I tumori maligni, al contrario, hanno un comportamento invasivo e possono generare metastasi. Tra questi, il più frequente è l’osteosarcoma, tipico dell’infanzia e dell’adolescenza, localizzato spesso nelle ossa degli arti inferiori. Il sarcoma di Ewing, meno comune ma molto aggressivo, colpisce anch’esso i giovani, spesso a livello di bacino o femore. Il condrosarcoma, di origine cartilaginea, si manifesta invece in soggetti più anziani.
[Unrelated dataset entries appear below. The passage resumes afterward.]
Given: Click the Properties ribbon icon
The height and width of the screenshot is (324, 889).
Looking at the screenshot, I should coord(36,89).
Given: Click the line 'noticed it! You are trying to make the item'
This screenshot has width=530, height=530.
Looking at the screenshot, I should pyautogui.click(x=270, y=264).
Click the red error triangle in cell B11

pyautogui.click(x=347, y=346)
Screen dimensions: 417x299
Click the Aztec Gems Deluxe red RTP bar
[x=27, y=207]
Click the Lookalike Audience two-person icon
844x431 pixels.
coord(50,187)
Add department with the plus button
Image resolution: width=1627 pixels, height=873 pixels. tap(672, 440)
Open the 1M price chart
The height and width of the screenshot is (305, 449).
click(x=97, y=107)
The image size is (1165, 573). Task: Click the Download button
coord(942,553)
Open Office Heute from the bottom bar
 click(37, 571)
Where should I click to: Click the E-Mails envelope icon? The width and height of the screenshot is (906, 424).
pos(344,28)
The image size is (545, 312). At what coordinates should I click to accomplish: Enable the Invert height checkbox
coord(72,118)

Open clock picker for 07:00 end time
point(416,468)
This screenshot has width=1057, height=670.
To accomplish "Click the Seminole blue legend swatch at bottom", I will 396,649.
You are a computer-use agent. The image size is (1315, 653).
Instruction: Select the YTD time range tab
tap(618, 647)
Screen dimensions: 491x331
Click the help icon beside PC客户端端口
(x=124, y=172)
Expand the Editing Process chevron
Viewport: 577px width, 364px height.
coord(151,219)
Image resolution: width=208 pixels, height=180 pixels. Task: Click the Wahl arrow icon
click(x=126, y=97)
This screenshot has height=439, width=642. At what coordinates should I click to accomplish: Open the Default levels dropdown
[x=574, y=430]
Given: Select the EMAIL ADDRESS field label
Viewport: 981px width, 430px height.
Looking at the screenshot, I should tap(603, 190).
Ancora più rari sono il cordoma, che colpisce la colonna vertebrale e la base cranica, e i tumori secondari, causati dalla diffusione di cellule tumorali da organi come seno, prostata o polmoni.
Cause, sintomi e diagnosi: quando preoccuparsi e a chi rivolgersi
La comparsa di un tumore osseo è legata a mutazioni genetiche che alterano il ciclo vitale delle cellule. Anche se non sempre è possibile identificare la causa esatta, si conoscono alcuni fattori di rischio: predisposizione genetica, esposizione a radiazioni ionizzanti, trattamenti oncologici pregressi e fratture ossee ricorrenti.
I sintomi variano molto in base al tipo e alla sede del tumore. Le forme benigne sono spesso silenziose e vengono scoperte per caso, mentre quelle maligne si manifestano con dolore osseo persistente, gonfiore, febbre e sudorazioni notturne. Nei bambini, si osserva talvolta una zoppia improvvisa o difficoltà motorie. Le complicanze più gravi includono le metastasi a distanza, in particolare nei polmoni, e la possibilità che alcune forme benigne evolvano in maligne, sebbene si tratti di eventi rari.
La diagnosi richiede una combinazione di esami clinici (visita, anamnesi, analisi del sangue e delle urine), imaging (radiografie, TAC, risonanza magnetica, scintigrafia ossea) e soprattutto biopsia. Solo l’esame istologico può confermare la natura del tumore e determinarne il grado di malignità. La diagnosi differenziale è spesso complessa, perché molte patologie muscolo-scheletriche presentano sintomi simili.